# Need  ‘help’ trimming CEDAR TREES



## Keesha (May 21, 2018)

In a couple of weeks we need to take at least 6 feet off the top of some large, over grown cedar trees. 
We have a good Stihl chainsaw  and good Friscar cutters to do the job. ( ladders, come alongs etc)
 The difficult part will be hard trimming these without killing them. Cedar trees don’t like to be hard trimmed and can die if cut into the core of the tree. The problem is that these trees are too wide also and need thinning out some. 

I’ved looked online on how to go about doing it but decided to see if anyone in this group has had any experience with this. 

I wish I had taken a picture of them but I didn’t. They are about 18 to 20 feet tall and about 8 to 10 feet wide. 

Deposal: My idea would be to make a huge pile of the trimmings. Cut them into sections and leave them until the end of the year and rent a wood chipper. That way I could make some cedar mulch to put around the gardens etc instead of trying to burn it all. 

We also have the option of burning it

Note:My husband will probably do most of the trimming from the top.( hopefully ) and I’ll do the sides. These articles state to make sure there are some green branches on each tip and not to cut into the dead core.

http://homeguides.sfgate.com/prune-overgrown-cedar-64332.html

https://www.gardeningknowhow.com/ornamental/trees/cedar/pruning-cedar-trees.htm

I’ve read not to take off more than 1/3 per year.


----------



## Don M. (May 21, 2018)

I also have gobs of Cedar trees, and have trimmed them back a bit.  Mostly, I trim the low lying branches so I can mow under/around them without getting a facefull.  If you are thinking about trimming the tops, you might look into renting a "bucket lift".  If you want to go up 15 feet, or so, to trim the tops, that could be rather dicey, or even dangerous, trying to use a ladder....as there is probably little support for a ladder.  And, trying to use a chainsaw while perched on a ladder is Very Dangerous.  Check around to see if you have a tool rental shop in your area...renting a lift could well prove to be worth it to avoid an serious accident.


----------



## IKE (May 21, 2018)

Be careful Keesha !


----------



## Keesha (May 21, 2018)

Don M. said:


> I also have gobs of Cedar trees, and have trimmed them back a bit.  Mostly, I trim the low lying branches so I can mow under/around them without getting a facefull.  If you are thinking about trimming the tops, you might look into renting a "bucket lift".  If you want to go up 15 feet, or so, to trim the tops, that could be rather dicey, or even dangerous, trying to use a ladder....as there is probably little support for a ladder.  And, trying to use a chainsaw while perched on a ladder is Very Dangerous.  Check around to see if you have a tool rental shop in your area...renting a lift could well prove to be worth it to avoid an serious accident.

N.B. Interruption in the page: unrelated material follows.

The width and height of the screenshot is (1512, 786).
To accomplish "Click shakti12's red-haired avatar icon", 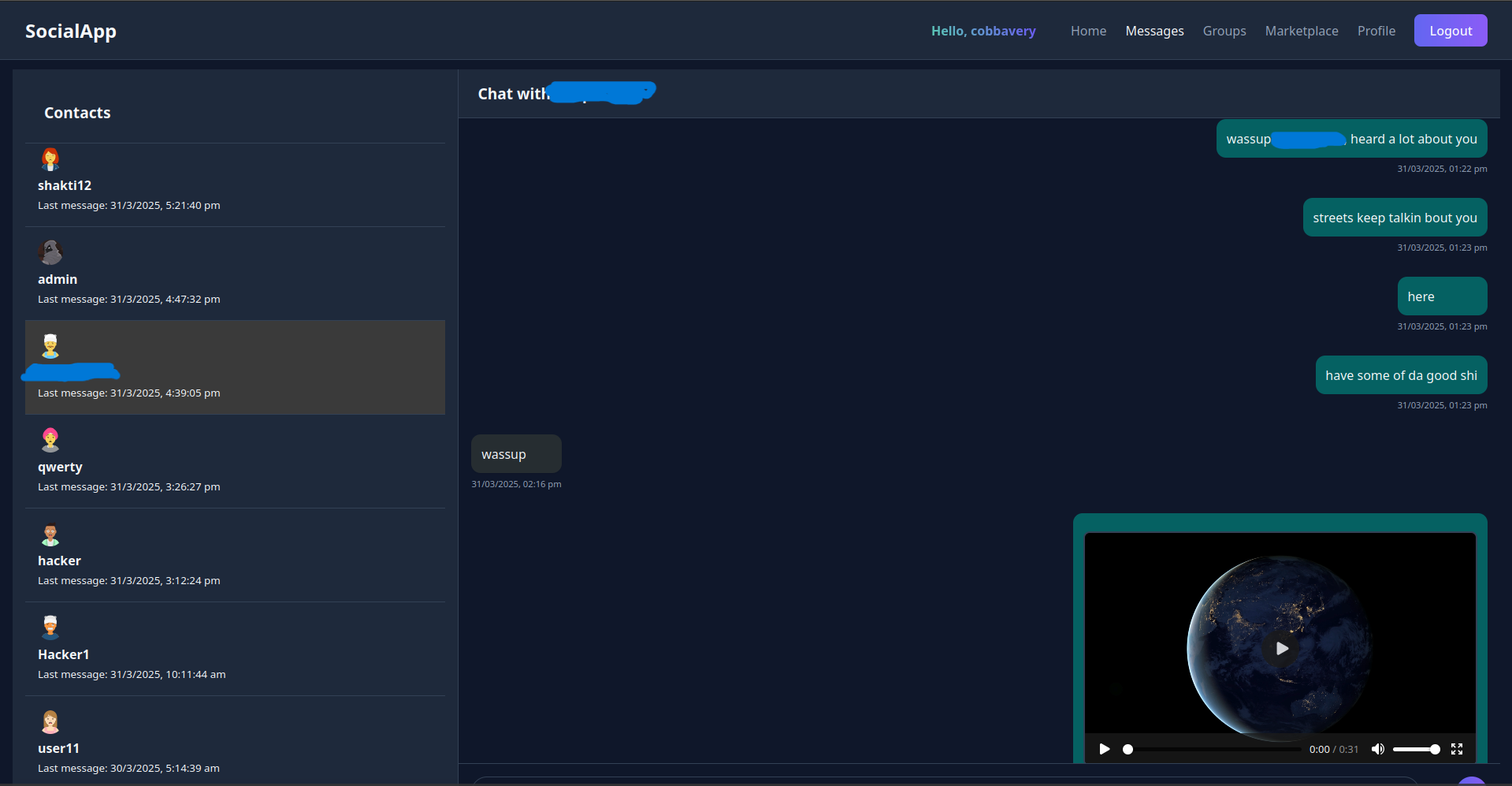I will click(x=50, y=160).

Yes, you are right, it would be very dangerous which is why I’m asking for help. 
Trimming the lower branches is a good idea however these are cedars that were  planted  for privacy but were not maintained. 
It looks as if they have forfeited that option. Something to seriously consider fir sure. 

Ok are ‘bucket lifts’ the same things as cherry pickers? Or are they the things that the guys who work on electrical posts and wires? It’s a man bucket attached to  a hydolic ladder ?
Thats a very good idea Don. We weren’t smart enough to think of that . 
Yes!!!!  There IS a tool rental place close by.

Thank you !


----------



## Keesha (May 21, 2018)

IKE said:


> Be careful Keesha !
> 
> View attachment 52347
> 
> View attachment 52346



Ok I might be a bit daft but geez IKE... lol


----------



## RadishRose (May 21, 2018)

I'm no arborist and my post is probably driven by fear of heights, but I agree with Don; using a chainsaw while on a ladder does sound very dangerous. I'd go for the lift.

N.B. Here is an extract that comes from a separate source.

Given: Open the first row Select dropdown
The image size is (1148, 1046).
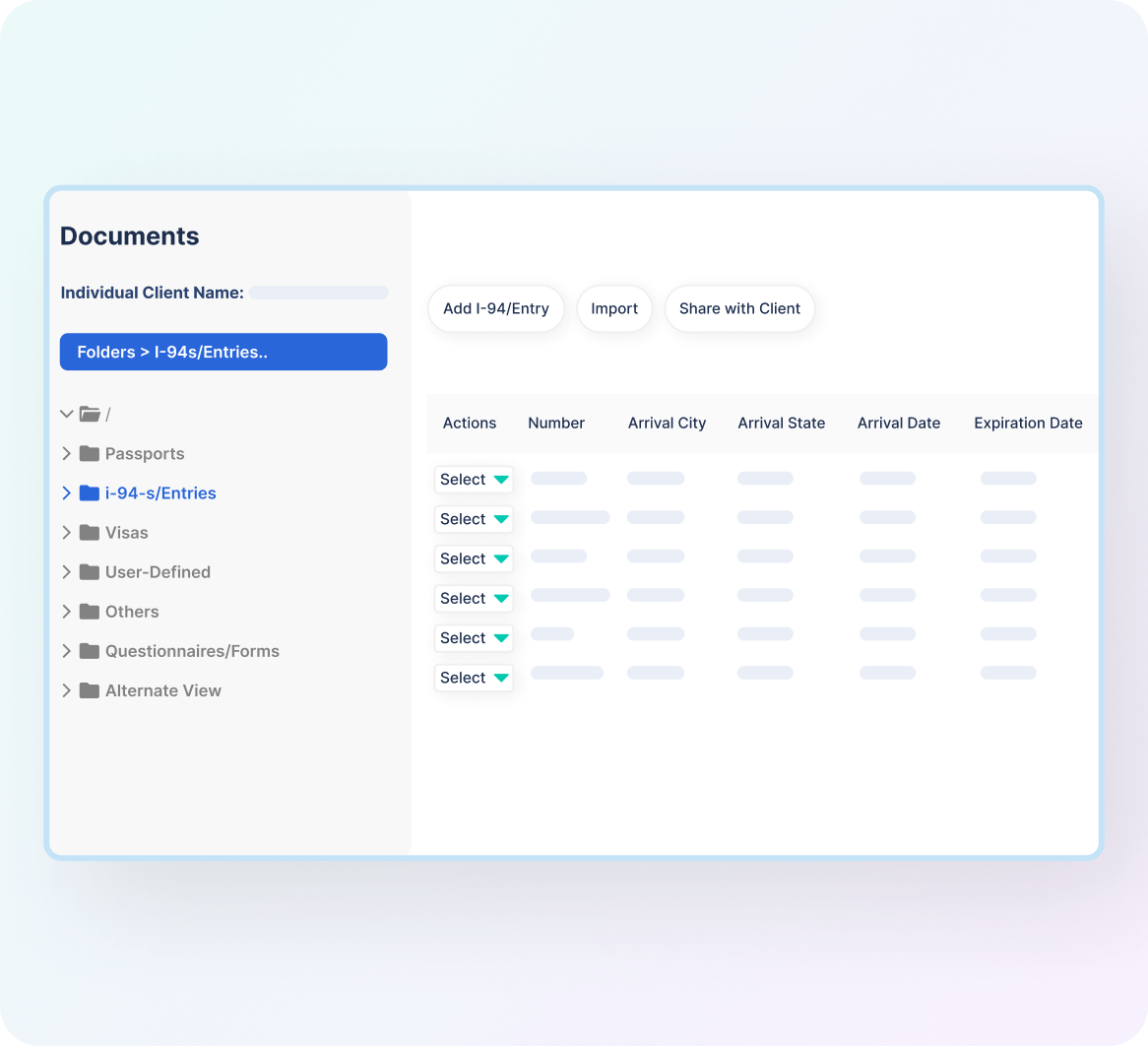Looking at the screenshot, I should (474, 480).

I really like your idea of dealing with the trimmings, rather than burning them. You'll love that nice cedar mulch.


----------



## Keesha (May 21, 2018)

RadishRose said:


> I'm no arborist and my post is probably driven by fear of heights, but I agree with Don; using a chainsaw while on a ladder does sound very dangerous. I'd go for the lift.
> 
> I really like your idea of dealing with the trimmings, rather than burning them. You'll love that nice cedar mulch.



Your post is given and received from wisdom and I thank you RaddishRose. It is very dangerous and the bucket is really the only way to go.  Cedar  mulch, not only smells heavenly, but is a natural insecticide .
It’s a win win.


----------



## needshave (May 21, 2018)

Keesha,

I rent a 40' & 60" boom lift to work on my buildings and trim the trees. The 60' is a double acting boom lift which is extremely helpful when you are trying to get to a particular area. The lifts are four-wheel drive. They are very safe and agile, but like anything else, common sense comes into place and is required. The lifts are equipped with a sensor when if placed in a position that will make the unit "Tippy" and alarm will go off and the boom will not function. Most have ac power converters in the bucket that will allow tools to be used up to 15 amps. All of mine have been diesel. Home depot does not have these larger units. I get mine from Sun Belt Rental and Skyworks. They will give you an introduction and training to the machine. Best wishes.


----------



## NancyNGA (May 21, 2018)

Boom lift! Wow!!!. Good luck on your trees, Keesha. I know you will do a good job and do it the right way.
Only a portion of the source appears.